Given task:
Extract all of the records below verbatim, keeping each line unchanged and in its original order.

(Raw records)

"""

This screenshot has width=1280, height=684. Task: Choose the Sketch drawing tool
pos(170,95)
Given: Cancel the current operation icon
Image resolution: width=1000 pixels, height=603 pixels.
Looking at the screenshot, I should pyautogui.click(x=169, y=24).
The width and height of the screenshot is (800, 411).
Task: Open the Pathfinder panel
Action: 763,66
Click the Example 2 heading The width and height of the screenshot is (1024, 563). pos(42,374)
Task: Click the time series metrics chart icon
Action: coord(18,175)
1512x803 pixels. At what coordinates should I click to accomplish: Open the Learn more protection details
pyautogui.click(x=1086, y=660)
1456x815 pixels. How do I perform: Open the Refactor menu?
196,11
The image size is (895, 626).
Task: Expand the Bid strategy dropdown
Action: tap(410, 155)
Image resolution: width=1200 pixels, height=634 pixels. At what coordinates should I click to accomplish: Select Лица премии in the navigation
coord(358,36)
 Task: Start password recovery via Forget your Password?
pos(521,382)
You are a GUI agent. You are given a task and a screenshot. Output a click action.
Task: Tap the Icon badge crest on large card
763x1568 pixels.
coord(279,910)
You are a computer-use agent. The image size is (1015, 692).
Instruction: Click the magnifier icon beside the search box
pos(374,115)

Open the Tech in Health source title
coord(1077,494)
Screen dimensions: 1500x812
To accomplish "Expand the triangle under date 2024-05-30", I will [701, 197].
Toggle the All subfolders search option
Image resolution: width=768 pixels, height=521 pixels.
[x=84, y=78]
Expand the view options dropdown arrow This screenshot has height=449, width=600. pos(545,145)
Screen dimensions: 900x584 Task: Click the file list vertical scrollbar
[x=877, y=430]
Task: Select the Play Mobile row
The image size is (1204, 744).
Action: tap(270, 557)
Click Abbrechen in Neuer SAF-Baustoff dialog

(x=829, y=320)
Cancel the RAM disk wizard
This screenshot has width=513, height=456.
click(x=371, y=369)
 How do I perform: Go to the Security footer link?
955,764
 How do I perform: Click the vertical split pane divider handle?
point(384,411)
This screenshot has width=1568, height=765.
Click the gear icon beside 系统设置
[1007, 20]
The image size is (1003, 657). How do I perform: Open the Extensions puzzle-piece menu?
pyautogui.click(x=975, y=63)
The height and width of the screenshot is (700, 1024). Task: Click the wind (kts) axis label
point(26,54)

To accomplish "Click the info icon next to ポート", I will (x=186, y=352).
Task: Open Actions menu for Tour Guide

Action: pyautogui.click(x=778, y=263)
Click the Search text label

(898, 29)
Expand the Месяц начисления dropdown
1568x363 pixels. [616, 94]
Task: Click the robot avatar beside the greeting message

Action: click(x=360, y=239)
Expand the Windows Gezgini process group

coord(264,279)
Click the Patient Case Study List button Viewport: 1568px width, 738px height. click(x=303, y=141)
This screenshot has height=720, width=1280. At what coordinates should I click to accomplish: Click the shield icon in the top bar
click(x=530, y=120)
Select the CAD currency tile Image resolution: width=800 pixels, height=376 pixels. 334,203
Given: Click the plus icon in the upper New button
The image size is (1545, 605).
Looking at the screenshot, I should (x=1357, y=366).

"""

Result of this exercise:
This screenshot has width=1280, height=684. Task: Choose the Sketch drawing tool
pos(170,95)
Given: Cancel the current operation icon
Image resolution: width=1000 pixels, height=603 pixels.
Looking at the screenshot, I should pyautogui.click(x=169, y=24).
The width and height of the screenshot is (800, 411).
Task: Open the Pathfinder panel
Action: 763,66
Click the Example 2 heading The width and height of the screenshot is (1024, 563). pos(42,374)
Task: Click the time series metrics chart icon
Action: coord(18,175)
1512x803 pixels. At what coordinates should I click to accomplish: Open the Learn more protection details
pyautogui.click(x=1086, y=660)
1456x815 pixels. How do I perform: Open the Refactor menu?
196,11
The image size is (895, 626).
Task: Expand the Bid strategy dropdown
Action: tap(410, 155)
Image resolution: width=1200 pixels, height=634 pixels. At what coordinates should I click to accomplish: Select Лица премии in the navigation
coord(358,36)
 Task: Start password recovery via Forget your Password?
pos(521,382)
You are a GUI agent. You are given a task and a screenshot. Output a click action.
Task: Tap the Icon badge crest on large card
763x1568 pixels.
coord(279,910)
You are a computer-use agent. The image size is (1015, 692).
Instruction: Click the magnifier icon beside the search box
pos(374,115)

Open the Tech in Health source title
coord(1077,494)
Screen dimensions: 1500x812
To accomplish "Expand the triangle under date 2024-05-30", I will [701, 197].
Toggle the All subfolders search option
Image resolution: width=768 pixels, height=521 pixels.
[x=84, y=78]
Expand the view options dropdown arrow This screenshot has height=449, width=600. pos(545,145)
Screen dimensions: 900x584 Task: Click the file list vertical scrollbar
[x=877, y=430]
Task: Select the Play Mobile row
The image size is (1204, 744).
Action: tap(270, 557)
Click Abbrechen in Neuer SAF-Baustoff dialog

(x=829, y=320)
Cancel the RAM disk wizard
This screenshot has width=513, height=456.
click(x=371, y=369)
 How do I perform: Go to the Security footer link?
955,764
 How do I perform: Click the vertical split pane divider handle?
point(384,411)
This screenshot has width=1568, height=765.
Click the gear icon beside 系统设置
[1007, 20]
The image size is (1003, 657). How do I perform: Open the Extensions puzzle-piece menu?
pyautogui.click(x=975, y=63)
The height and width of the screenshot is (700, 1024). Task: Click the wind (kts) axis label
point(26,54)

To accomplish "Click the info icon next to ポート", I will (x=186, y=352).
Task: Open Actions menu for Tour Guide

Action: pyautogui.click(x=778, y=263)
Click the Search text label

(898, 29)
Expand the Месяц начисления dropdown
1568x363 pixels. [616, 94]
Task: Click the robot avatar beside the greeting message

Action: click(x=360, y=239)
Expand the Windows Gezgini process group

coord(264,279)
Click the Patient Case Study List button Viewport: 1568px width, 738px height. click(x=303, y=141)
This screenshot has height=720, width=1280. At what coordinates should I click to accomplish: Click the shield icon in the top bar
click(x=530, y=120)
Select the CAD currency tile Image resolution: width=800 pixels, height=376 pixels. 334,203
Given: Click the plus icon in the upper New button
The image size is (1545, 605).
Looking at the screenshot, I should (x=1357, y=366).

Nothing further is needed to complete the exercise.